The gases are transferred between the organism’s internal and external environments. The transfer occurs passively (no energy required), down the concentration gradient. The transfer of gases includes the exchange of oxygen and carbon dioxide during the respiration and photosynthesis processes.

### Diffusion and solubility of gases

The diffusion rate of gasses depends on the surface area, concentration gradient, permeability and thickness of the membrane. Diffusion of gases will happen between two close surfaces. For example, this occurs between the alveoli and capillaries in the lung.

Membrane permeability: ability of substances to move passively through the membrane.

Concentration gradient: difference in the concentration of a substance between two media.

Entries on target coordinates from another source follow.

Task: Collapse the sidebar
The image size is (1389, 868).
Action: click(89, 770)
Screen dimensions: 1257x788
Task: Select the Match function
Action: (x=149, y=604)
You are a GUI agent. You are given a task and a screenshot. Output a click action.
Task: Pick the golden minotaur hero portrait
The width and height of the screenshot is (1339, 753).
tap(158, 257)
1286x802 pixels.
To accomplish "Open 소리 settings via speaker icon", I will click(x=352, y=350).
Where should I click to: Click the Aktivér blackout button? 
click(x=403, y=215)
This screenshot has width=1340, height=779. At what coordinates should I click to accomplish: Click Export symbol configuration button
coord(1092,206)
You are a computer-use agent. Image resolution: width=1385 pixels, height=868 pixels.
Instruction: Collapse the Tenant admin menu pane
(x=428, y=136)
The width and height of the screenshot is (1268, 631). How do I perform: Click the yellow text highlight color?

$Diffusionrate\propto \frac{Surfacearea×Concentrationgradient×Membranepermeability}{Membranethickness}$

#### Partial pressure and gas exchange

Partial pressure refers to the pressure exerted by a particular gas in the mixture of gases and is used to predict the movement of gases. The gas will move from a high partial pressure area to a lower partial pressure area because the higher the difference between the two environments’ partial pressures, the faster the movement of gases.

So why do gases move down their partial pressure gradient?

Gas will move in random directions due to heat energy and depending on what it crashes into. Gas has equal probability to move in any direction. In case of gas trapped in an enclosed space, such as a container, the spreading out is referred to as diffusion. Imagine that the molecules are on one side of the container, they will move towards the side where there are no gas molecules. This is like in normal diffusion: movement of substance from higher to lower concentration (down the gradient).

Because molecules are in a gas phase, the concentration gradient is exactly the same as partial pressure gradient (assuming that the temperature is not at a gradient). So, gas will move down the gradient i.e. down the partial pressure gradient.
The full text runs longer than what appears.